This research will enable rational design of efficient and cost-effective systems for solar-induced water splitting and CO2 reduction that meets the following targets:

(1) Stable photo electrodes modified with organic or inorganic catalysts that achieve water-splitting photocurrent densities of 8 mA/cm2 (or higher) at the reversible water oxidation and reduction potentials; this corresponds to photo electrolysis efficiency of 10% (or higher)

(2) Water splitting tandem cells achieving solar to hydrogen conversion efficiency of 5% (or higher)

(3) Photoelectrolytic cells based on biological photocatalysts achieving solar to hydrogen conversion efficiency of 1% (or higher)
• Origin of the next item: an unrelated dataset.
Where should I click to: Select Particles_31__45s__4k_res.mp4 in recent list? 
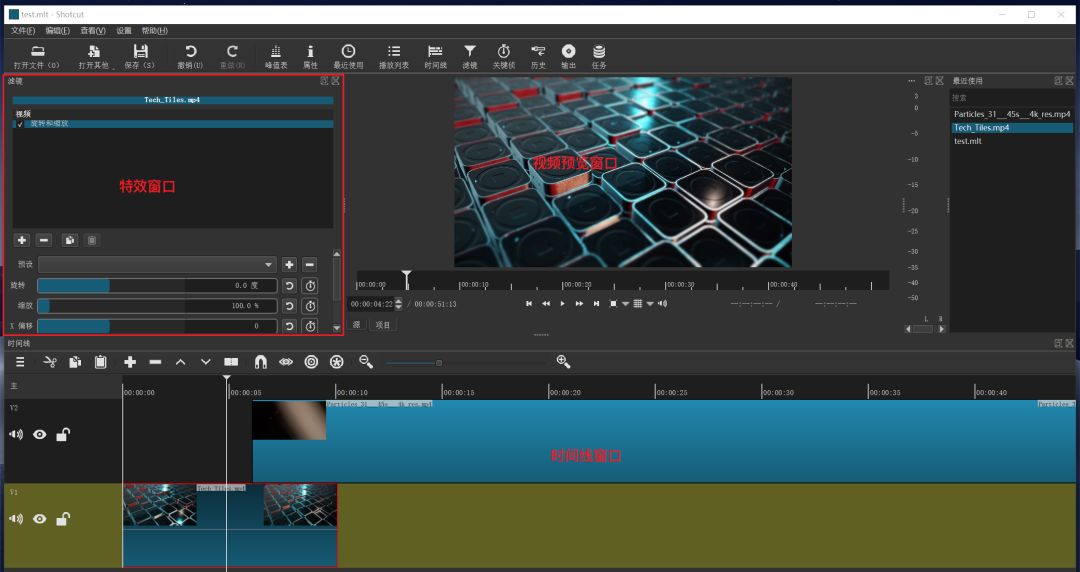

(4) Photocatalytic splitting of CO2 to CO and O2 and photoreduction of CO2 with H2O under visible light with a quantum efficiency of 5% using abundant transition metal based compounds

(5) Nano-textured antennae for light harvesting in different spectral ranges that couple photon energy to surface plasmons and transfer the energy to drive water oxidation and CO2 reduction reactions.

Plant Power

Research Group

Ben Gurion University:

Prof. Ezra Bar-Ziv (Head), Prof.Moti Herskowitz

Mission

This group is working on generating the non-catalytic conversion of low-grade biomass of any type into a mixture of H2 and CO2 that will serve as a feedstock for liquid fuel production by a catalytic process.

Scientific Background

Gasification is conventionally perceived as converting carbonaceous materials into syngas (H2-CO mixture), which is used to produce liquid fuel through the Fischer-Tropsch (FT) process. However, a recent study has found that the FT processes are inefficient (they require too much work in the gasifier and the FT reactor) and suggests that using H2-CO2 mixtures instead of syngas for liquid fuel production requires much less work, making the liquid fuel production more efficient.

Gasification is a two-stage process comprising:

(1) Pyrolysis of the feedstock into pyrolysis gas and char and

(2) Conversion of the latter into a gaseous mixture.

Both stages are endothermic, requiring the heat obtained from partial oxidation of the feedstock. Oxy-gasification is superior to air-driven gasification in that the efficiency is higher; the gas-phase equilibrium occurs instantly due to high temperatures and long residence times in the reactor; and the mixture produced does not contain nitrogen; but its disadvantage is in the necessity to separate oxygen from air. However, recent membrane separation methods for air have made this route particularly attractive for small systems such as those anticipated for biomass conversions. Oxygen produced by water splitting systems can be used as a cheap source of oxygen. At present, there is little information on the coupled fluid-dynamic/chemical-kinetic system required for biomass oxy-gasification to produce H2-CO2 mixtures, and this lack of knowledge will be addressed within the framework of the I-CORE.

Objectives

The goal is biomass oxy-gasification that will non-catalytically convert low-grade biomass into H2-CO2 mixtures, which will serve as the feedstock for liquid fuel production by a catalytic process.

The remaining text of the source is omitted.